═══ INPUT
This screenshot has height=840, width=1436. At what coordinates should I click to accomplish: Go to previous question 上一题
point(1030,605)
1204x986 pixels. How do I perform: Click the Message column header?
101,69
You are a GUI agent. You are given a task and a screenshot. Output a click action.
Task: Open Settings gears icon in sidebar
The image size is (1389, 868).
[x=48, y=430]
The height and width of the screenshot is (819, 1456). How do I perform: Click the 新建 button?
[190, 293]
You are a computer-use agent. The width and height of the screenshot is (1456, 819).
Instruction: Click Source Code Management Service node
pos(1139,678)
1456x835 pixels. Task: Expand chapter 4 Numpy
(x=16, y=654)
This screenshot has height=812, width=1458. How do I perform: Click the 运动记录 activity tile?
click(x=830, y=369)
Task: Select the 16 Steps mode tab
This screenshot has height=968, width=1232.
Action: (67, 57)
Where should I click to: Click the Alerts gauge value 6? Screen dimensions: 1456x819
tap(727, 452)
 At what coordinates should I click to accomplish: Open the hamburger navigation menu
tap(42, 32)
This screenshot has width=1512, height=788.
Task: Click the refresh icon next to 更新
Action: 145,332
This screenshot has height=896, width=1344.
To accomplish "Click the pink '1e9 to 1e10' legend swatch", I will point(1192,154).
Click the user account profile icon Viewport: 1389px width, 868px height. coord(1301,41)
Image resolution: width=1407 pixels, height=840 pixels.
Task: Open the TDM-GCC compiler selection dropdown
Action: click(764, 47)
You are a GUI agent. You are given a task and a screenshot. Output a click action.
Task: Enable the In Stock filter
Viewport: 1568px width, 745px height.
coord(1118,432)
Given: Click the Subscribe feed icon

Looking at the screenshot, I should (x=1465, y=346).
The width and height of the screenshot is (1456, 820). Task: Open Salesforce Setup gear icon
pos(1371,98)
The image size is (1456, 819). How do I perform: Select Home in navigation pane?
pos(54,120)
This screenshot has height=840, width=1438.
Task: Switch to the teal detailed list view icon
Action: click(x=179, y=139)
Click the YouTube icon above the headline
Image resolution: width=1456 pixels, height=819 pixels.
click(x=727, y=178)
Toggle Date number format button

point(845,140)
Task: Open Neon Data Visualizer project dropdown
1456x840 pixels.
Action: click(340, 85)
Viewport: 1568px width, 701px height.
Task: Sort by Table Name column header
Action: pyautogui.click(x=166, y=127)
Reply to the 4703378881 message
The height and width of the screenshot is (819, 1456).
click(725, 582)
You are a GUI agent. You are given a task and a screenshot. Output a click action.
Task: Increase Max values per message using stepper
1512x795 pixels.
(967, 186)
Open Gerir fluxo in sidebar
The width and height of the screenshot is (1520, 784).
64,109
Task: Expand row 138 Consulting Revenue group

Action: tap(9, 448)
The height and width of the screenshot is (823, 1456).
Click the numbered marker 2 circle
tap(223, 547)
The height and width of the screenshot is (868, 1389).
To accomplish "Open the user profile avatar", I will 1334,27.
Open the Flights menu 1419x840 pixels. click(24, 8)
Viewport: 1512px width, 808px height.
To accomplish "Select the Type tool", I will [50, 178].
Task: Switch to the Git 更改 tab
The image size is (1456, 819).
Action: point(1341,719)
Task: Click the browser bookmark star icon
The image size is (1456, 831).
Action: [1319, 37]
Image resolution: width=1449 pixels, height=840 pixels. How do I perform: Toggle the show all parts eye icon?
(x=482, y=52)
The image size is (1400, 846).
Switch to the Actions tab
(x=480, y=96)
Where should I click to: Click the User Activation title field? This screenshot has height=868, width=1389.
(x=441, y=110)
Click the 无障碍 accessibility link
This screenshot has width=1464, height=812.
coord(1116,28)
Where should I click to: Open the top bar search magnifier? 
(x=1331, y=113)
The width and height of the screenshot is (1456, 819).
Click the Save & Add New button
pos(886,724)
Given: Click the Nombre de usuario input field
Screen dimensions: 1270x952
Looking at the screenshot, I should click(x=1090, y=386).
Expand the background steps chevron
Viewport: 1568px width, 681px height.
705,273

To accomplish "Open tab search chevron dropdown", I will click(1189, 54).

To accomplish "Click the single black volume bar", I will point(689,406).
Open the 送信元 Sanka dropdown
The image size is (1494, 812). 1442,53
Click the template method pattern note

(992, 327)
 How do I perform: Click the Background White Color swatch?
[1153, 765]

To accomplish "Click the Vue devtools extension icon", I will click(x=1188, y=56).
══════
The records are to be repeated in full, exactly as they stand.

• _RESPONSE AREA_:
This screenshot has height=840, width=1436. At what coordinates should I click to accomplish: Go to previous question 上一题
point(1030,605)
1204x986 pixels. How do I perform: Click the Message column header?
101,69
You are a GUI agent. You are given a task and a screenshot. Output a click action.
Task: Open Settings gears icon in sidebar
The image size is (1389, 868).
[x=48, y=430]
The height and width of the screenshot is (819, 1456). How do I perform: Click the 新建 button?
[190, 293]
You are a computer-use agent. The width and height of the screenshot is (1456, 819).
Instruction: Click Source Code Management Service node
pos(1139,678)
1456x835 pixels. Task: Expand chapter 4 Numpy
(x=16, y=654)
This screenshot has height=812, width=1458. How do I perform: Click the 运动记录 activity tile?
click(x=830, y=369)
Task: Select the 16 Steps mode tab
This screenshot has height=968, width=1232.
Action: (67, 57)
Where should I click to: Click the Alerts gauge value 6? Screen dimensions: 1456x819
tap(727, 452)
 At what coordinates should I click to accomplish: Open the hamburger navigation menu
tap(42, 32)
This screenshot has width=1512, height=788.
Task: Click the refresh icon next to 更新
Action: 145,332
This screenshot has height=896, width=1344.
To accomplish "Click the pink '1e9 to 1e10' legend swatch", I will point(1192,154).
Click the user account profile icon Viewport: 1389px width, 868px height. coord(1301,41)
Image resolution: width=1407 pixels, height=840 pixels.
Task: Open the TDM-GCC compiler selection dropdown
Action: click(764, 47)
You are a GUI agent. You are given a task and a screenshot. Output a click action.
Task: Enable the In Stock filter
Viewport: 1568px width, 745px height.
coord(1118,432)
Given: Click the Subscribe feed icon

Looking at the screenshot, I should (x=1465, y=346).
The width and height of the screenshot is (1456, 820). Task: Open Salesforce Setup gear icon
pos(1371,98)
The image size is (1456, 819). How do I perform: Select Home in navigation pane?
pos(54,120)
This screenshot has height=840, width=1438.
Task: Switch to the teal detailed list view icon
Action: click(x=179, y=139)
Click the YouTube icon above the headline
Image resolution: width=1456 pixels, height=819 pixels.
click(x=727, y=178)
Toggle Date number format button

point(845,140)
Task: Open Neon Data Visualizer project dropdown
1456x840 pixels.
Action: click(340, 85)
Viewport: 1568px width, 701px height.
Task: Sort by Table Name column header
Action: pyautogui.click(x=166, y=127)
Reply to the 4703378881 message
The height and width of the screenshot is (819, 1456).
click(725, 582)
You are a GUI agent. You are given a task and a screenshot. Output a click action.
Task: Increase Max values per message using stepper
1512x795 pixels.
(967, 186)
Open Gerir fluxo in sidebar
The width and height of the screenshot is (1520, 784).
64,109
Task: Expand row 138 Consulting Revenue group

Action: tap(9, 448)
The height and width of the screenshot is (823, 1456).
Click the numbered marker 2 circle
tap(223, 547)
The height and width of the screenshot is (868, 1389).
To accomplish "Open the user profile avatar", I will 1334,27.
Open the Flights menu 1419x840 pixels. click(24, 8)
Viewport: 1512px width, 808px height.
To accomplish "Select the Type tool", I will [50, 178].
Task: Switch to the Git 更改 tab
The image size is (1456, 819).
Action: point(1341,719)
Task: Click the browser bookmark star icon
The image size is (1456, 831).
Action: [1319, 37]
Image resolution: width=1449 pixels, height=840 pixels. How do I perform: Toggle the show all parts eye icon?
(x=482, y=52)
The image size is (1400, 846).
Switch to the Actions tab
(x=480, y=96)
Where should I click to: Click the User Activation title field? This screenshot has height=868, width=1389.
(x=441, y=110)
Click the 无障碍 accessibility link
This screenshot has width=1464, height=812.
coord(1116,28)
Where should I click to: Open the top bar search magnifier? 
(x=1331, y=113)
The width and height of the screenshot is (1456, 819).
Click the Save & Add New button
pos(886,724)
Given: Click the Nombre de usuario input field
Screen dimensions: 1270x952
Looking at the screenshot, I should click(x=1090, y=386).
Expand the background steps chevron
Viewport: 1568px width, 681px height.
705,273

To accomplish "Open tab search chevron dropdown", I will click(1189, 54).

To accomplish "Click the single black volume bar", I will point(689,406).
Open the 送信元 Sanka dropdown
The image size is (1494, 812). 1442,53
Click the template method pattern note

(992, 327)
 How do I perform: Click the Background White Color swatch?
[1153, 765]

To accomplish "Click the Vue devtools extension icon", I will click(x=1188, y=56).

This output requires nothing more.